Irony: Lambert’s current single, “Mama’s Broken Heart,” a ditty that connects heartbreak with arson, was co-written by Musgraves.
More irony: Lambert’s early singles were once deemed too wild for risk-allergic radio rotations. Now, after years of following in Lambert’s footsteps, Musgraves is fighting that battle anew.
She says she's been urging the label brass at Mercury Nashville to release "Follow Your Arrow" as her next single. And they should. It's a euphoric affirmation anthem about ignoring the conformist hordes and trusting your gut (which is fitting). It's also Musgraves's most gripping combination of message and melody. But its refrain mentions marijuana smoke and same-sex smooching, which means that stuffier radio programmers won't go near it.
Still, Musgraves says she’s leaning hard, reprising the argument she made while stumping for “Merry Go Round” as her first single: “‘Let’s create the new normal!’”
That’s certainly a goal worth raising her voice for, but the potential result is exactly what makes Musgraves’s eyes well up with anxiety.
“I don’t mean to be [complaining]. Obviously, there is happiness in commercial success,” she says. “But people get attached to you and who they think you are. And if you do something that throws them for a loop, well, then you’re the bad guy.”
For a songwriter hoping to enjoy a long career of loop-throwing, these thoughts can overwhelm.
"It's like poking a bear with a stick," says Karen Musgraves of her daughter's bolder lyrics. "There are people that aren't gonna like it. ... I know that's scary for me, and I could just imagine how scary it is for her."
The real Kacey
On the 9:30 Club stage, Musgraves doesn’t look scared for a second.

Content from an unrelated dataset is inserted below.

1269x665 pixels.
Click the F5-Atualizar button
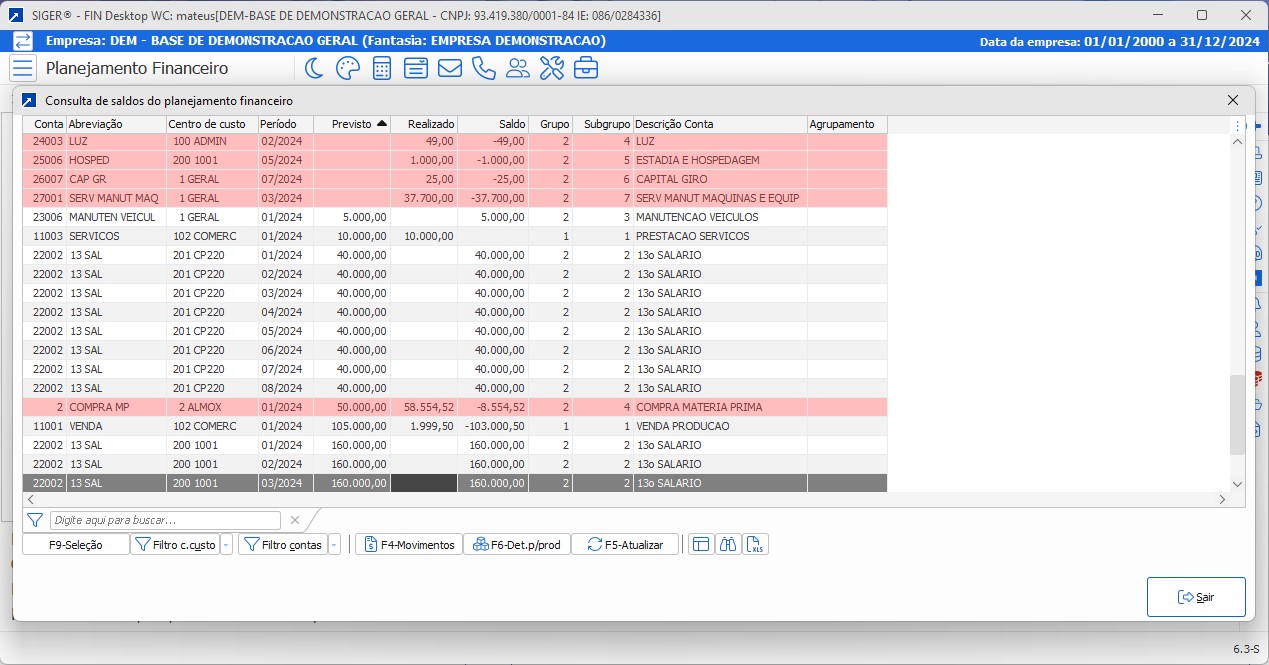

The most hopeless romantics in the Valentine's-night crowd are sucking down Budweisers in preparation for a headlining set from Little Big Town, Nashville's answer to Abba, a foursome that snapped up its first Grammy just a few nights earlier.
Also pinballing around the parquet dance floor is Kelly Musgraves. She says she’s happy to finally see the same Kacey up on stage whom she’s known her entire life.
“THE SONG THAT MENTIONS POT? SHE WOULDN’T HAVE EVEN TALKED ABOUT THAT A YEAR AGO,” she shouts over her sister’s music. “I’M REALLY PROUD OF HER!”
And when Musgraves and her band ease into “THE SONG THAT MENTIONS POT,” the beery audience chit-chat quiets down. By the first chorus, she has every ear in the house:
“So make lots of noise.
Kiss lots of boys.
Or kiss lots of girls if that’s something you’re into.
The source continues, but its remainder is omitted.